Stored records
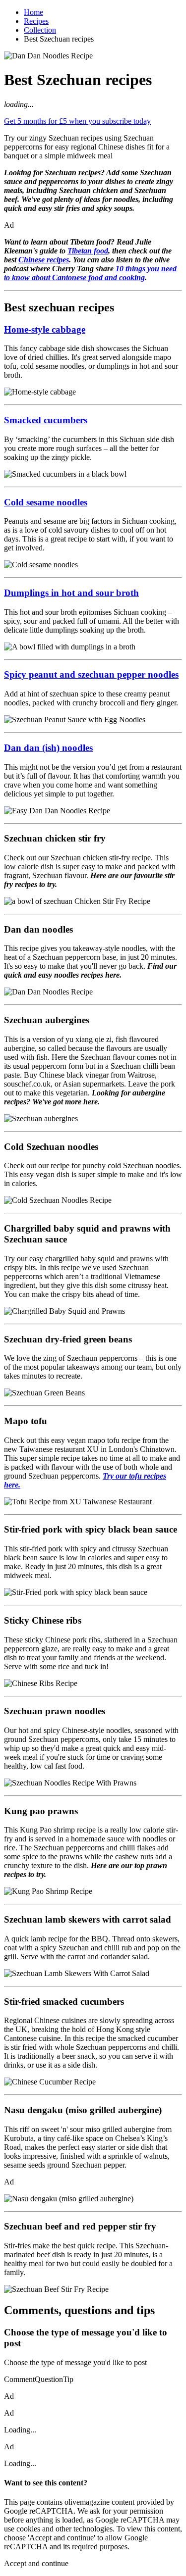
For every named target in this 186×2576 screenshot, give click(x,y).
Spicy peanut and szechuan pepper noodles (91, 674)
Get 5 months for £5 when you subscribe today (77, 121)
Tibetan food (87, 251)
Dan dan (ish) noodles (48, 748)
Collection (40, 30)
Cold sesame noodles (45, 502)
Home (33, 12)
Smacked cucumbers (45, 420)
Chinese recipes (43, 259)
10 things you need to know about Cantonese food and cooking (90, 273)
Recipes (36, 21)
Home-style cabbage (44, 329)
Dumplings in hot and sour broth (71, 593)
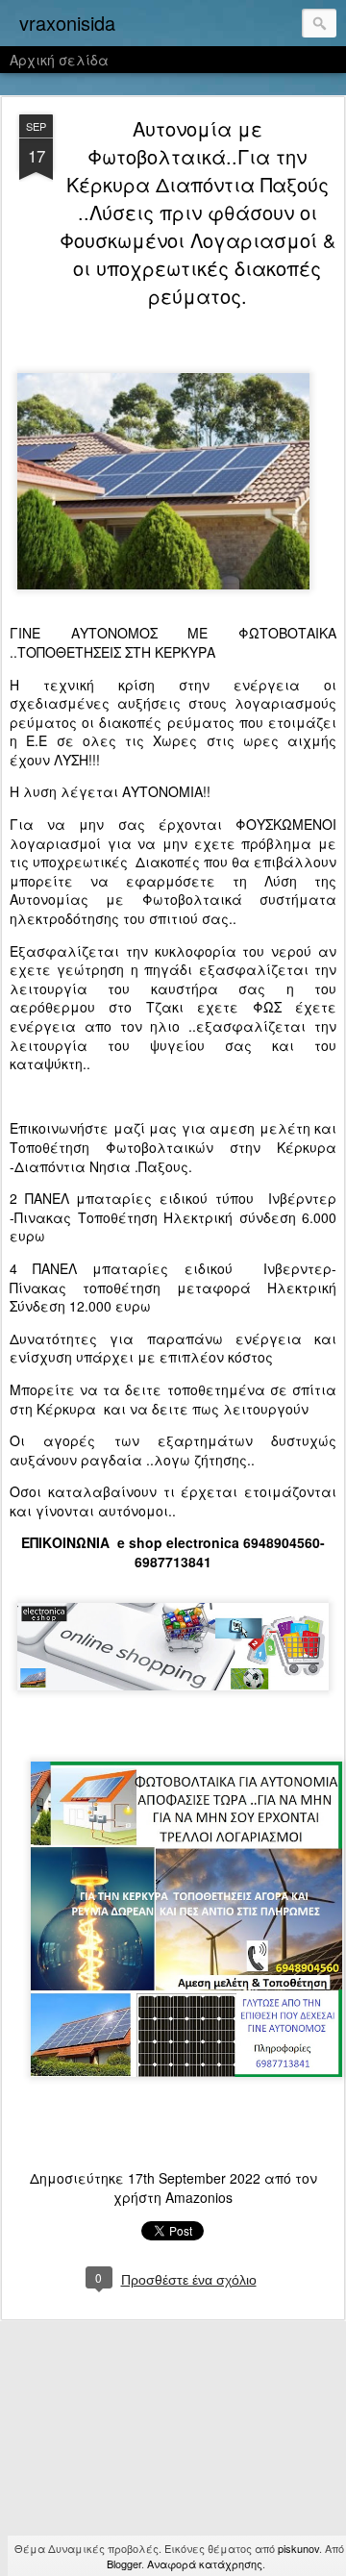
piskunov (298, 2548)
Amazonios (199, 2197)
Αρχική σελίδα (59, 59)
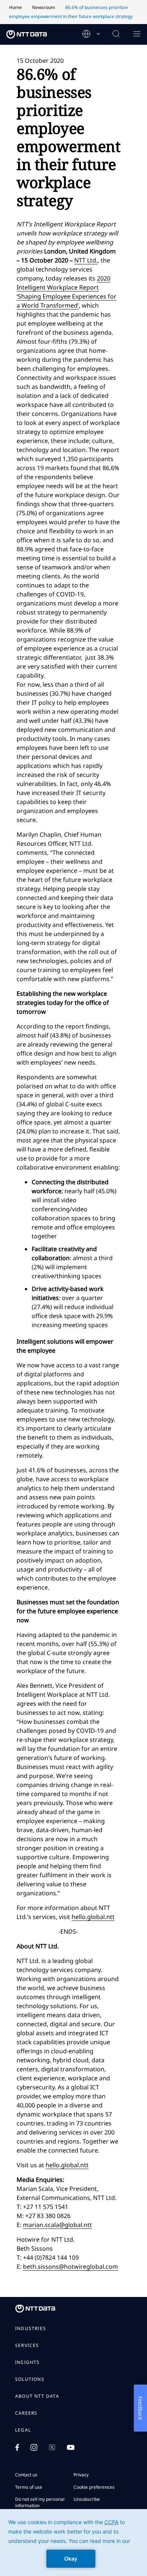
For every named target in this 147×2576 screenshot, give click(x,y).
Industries (30, 2328)
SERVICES (27, 2345)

EXERCISE REQUIREMENTS => State how many lines above contain the word "noodles", and nothing more.

SOLVED EXERCISE => 3